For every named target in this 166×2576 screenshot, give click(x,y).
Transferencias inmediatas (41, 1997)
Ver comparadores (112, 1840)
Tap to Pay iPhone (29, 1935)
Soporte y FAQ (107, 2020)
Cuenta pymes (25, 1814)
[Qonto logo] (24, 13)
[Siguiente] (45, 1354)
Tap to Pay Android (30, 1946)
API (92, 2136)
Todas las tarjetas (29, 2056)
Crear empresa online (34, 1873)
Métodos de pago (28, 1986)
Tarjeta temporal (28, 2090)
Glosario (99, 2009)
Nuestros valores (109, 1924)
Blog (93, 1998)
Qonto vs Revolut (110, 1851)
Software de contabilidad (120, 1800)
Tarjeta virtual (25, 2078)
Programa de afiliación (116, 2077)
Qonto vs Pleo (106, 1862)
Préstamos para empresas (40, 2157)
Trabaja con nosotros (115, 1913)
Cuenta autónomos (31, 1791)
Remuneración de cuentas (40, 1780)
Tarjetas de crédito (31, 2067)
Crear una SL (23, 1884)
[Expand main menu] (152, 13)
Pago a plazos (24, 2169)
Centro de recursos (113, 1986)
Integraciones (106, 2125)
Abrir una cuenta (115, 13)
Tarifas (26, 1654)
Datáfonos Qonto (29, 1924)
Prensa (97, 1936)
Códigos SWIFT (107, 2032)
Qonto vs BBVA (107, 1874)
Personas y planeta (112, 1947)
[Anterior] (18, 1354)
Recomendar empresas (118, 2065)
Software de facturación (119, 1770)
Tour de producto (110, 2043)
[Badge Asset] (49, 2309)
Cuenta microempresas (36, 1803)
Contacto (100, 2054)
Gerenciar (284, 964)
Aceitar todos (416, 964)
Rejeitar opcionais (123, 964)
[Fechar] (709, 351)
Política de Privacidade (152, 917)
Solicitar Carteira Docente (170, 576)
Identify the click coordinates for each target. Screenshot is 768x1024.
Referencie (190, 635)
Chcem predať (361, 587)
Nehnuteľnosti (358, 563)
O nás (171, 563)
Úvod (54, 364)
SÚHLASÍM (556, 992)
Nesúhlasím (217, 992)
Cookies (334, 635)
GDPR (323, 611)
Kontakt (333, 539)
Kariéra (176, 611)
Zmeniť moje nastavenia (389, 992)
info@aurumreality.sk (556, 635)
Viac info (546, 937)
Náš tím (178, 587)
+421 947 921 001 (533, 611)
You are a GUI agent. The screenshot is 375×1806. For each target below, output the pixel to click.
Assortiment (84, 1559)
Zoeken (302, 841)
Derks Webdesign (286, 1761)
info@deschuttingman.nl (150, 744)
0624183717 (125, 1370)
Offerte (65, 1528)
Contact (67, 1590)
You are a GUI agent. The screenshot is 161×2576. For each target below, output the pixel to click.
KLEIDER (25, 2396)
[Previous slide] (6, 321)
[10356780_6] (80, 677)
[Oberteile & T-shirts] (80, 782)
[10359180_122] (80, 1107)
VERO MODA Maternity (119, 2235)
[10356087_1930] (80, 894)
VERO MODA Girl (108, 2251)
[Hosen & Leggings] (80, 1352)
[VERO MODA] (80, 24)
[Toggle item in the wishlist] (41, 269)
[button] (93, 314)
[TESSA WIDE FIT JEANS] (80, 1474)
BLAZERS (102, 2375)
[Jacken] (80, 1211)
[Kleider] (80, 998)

● ● ● ●

What the task requires: Print every record exactly, so that each word matches what is written above.

Finished task:
For every named target in this 166×2576 screenshot, give click(x,y).
Transferencias inmediatas (41, 1997)
Ver comparadores (112, 1840)
Tap to Pay iPhone (29, 1935)
Soporte y FAQ (107, 2020)
Cuenta pymes (25, 1814)
[Qonto logo] (24, 13)
[Siguiente] (45, 1354)
Tap to Pay Android (30, 1946)
API (92, 2136)
Todas las tarjetas (29, 2056)
Crear empresa online (34, 1873)
Métodos de pago (28, 1986)
Tarjeta temporal (28, 2090)
Glosario (99, 2009)
Nuestros valores (109, 1924)
Blog (93, 1998)
Qonto vs Revolut (110, 1851)
Software de contabilidad (120, 1800)
Tarjeta virtual (25, 2078)
Programa de afiliación (116, 2077)
Qonto vs Pleo (106, 1862)
Préstamos para empresas (40, 2157)
Trabaja con nosotros (115, 1913)
Cuenta autónomos (31, 1791)
Remuneración de cuentas (40, 1780)
Tarjetas de crédito (31, 2067)
Crear una SL (23, 1884)
[Expand main menu] (152, 13)
Pago a plazos (24, 2169)
Centro de recursos (113, 1986)
Integraciones (106, 2125)
Abrir una cuenta (115, 13)
Tarifas (26, 1654)
Datáfonos Qonto (29, 1924)
Prensa (97, 1936)
Códigos SWIFT (107, 2032)
Qonto vs BBVA (107, 1874)
Personas y planeta (112, 1947)
[Anterior] (18, 1354)
Recomendar empresas (118, 2065)
Software de facturación (119, 1770)
Tour de producto (110, 2043)
[Badge Asset] (49, 2309)
Cuenta microempresas (36, 1803)
Contacto (100, 2054)
Gerenciar (284, 964)
Aceitar todos (416, 964)
Rejeitar opcionais (123, 964)
[Fechar] (709, 351)
Política de Privacidade (152, 917)
Solicitar Carteira Docente (170, 576)
Identify the click coordinates for each target. Screenshot is 768x1024.
Referencie (190, 635)
Chcem predať (361, 587)
Nehnuteľnosti (358, 563)
O nás (171, 563)
Úvod (54, 364)
SÚHLASÍM (556, 992)
Nesúhlasím (217, 992)
Cookies (334, 635)
GDPR (323, 611)
Kontakt (333, 539)
Kariéra (176, 611)
Zmeniť moje nastavenia (389, 992)
info@aurumreality.sk (556, 635)
Viac info (546, 937)
Náš tím (178, 587)
+421 947 921 001 (533, 611)
You are a GUI agent. The screenshot is 375×1806. For each target below, output the pixel to click.
Assortiment (84, 1559)
Zoeken (302, 841)
Derks Webdesign (286, 1761)
info@deschuttingman.nl (150, 744)
0624183717 (125, 1370)
Offerte (65, 1528)
Contact (67, 1590)
You are a GUI agent. The screenshot is 161×2576. For each target below, output the pixel to click.
KLEIDER (25, 2396)
[Previous slide] (6, 321)
[10356780_6] (80, 677)
[Oberteile & T-shirts] (80, 782)
[10359180_122] (80, 1107)
VERO MODA Maternity (119, 2235)
[10356087_1930] (80, 894)
VERO MODA Girl (108, 2251)
[Hosen & Leggings] (80, 1352)
[VERO MODA] (80, 24)
[Toggle item in the wishlist] (41, 269)
[button] (93, 314)
[TESSA WIDE FIT JEANS] (80, 1474)
BLAZERS (102, 2375)
[Jacken] (80, 1211)
[Kleider] (80, 998)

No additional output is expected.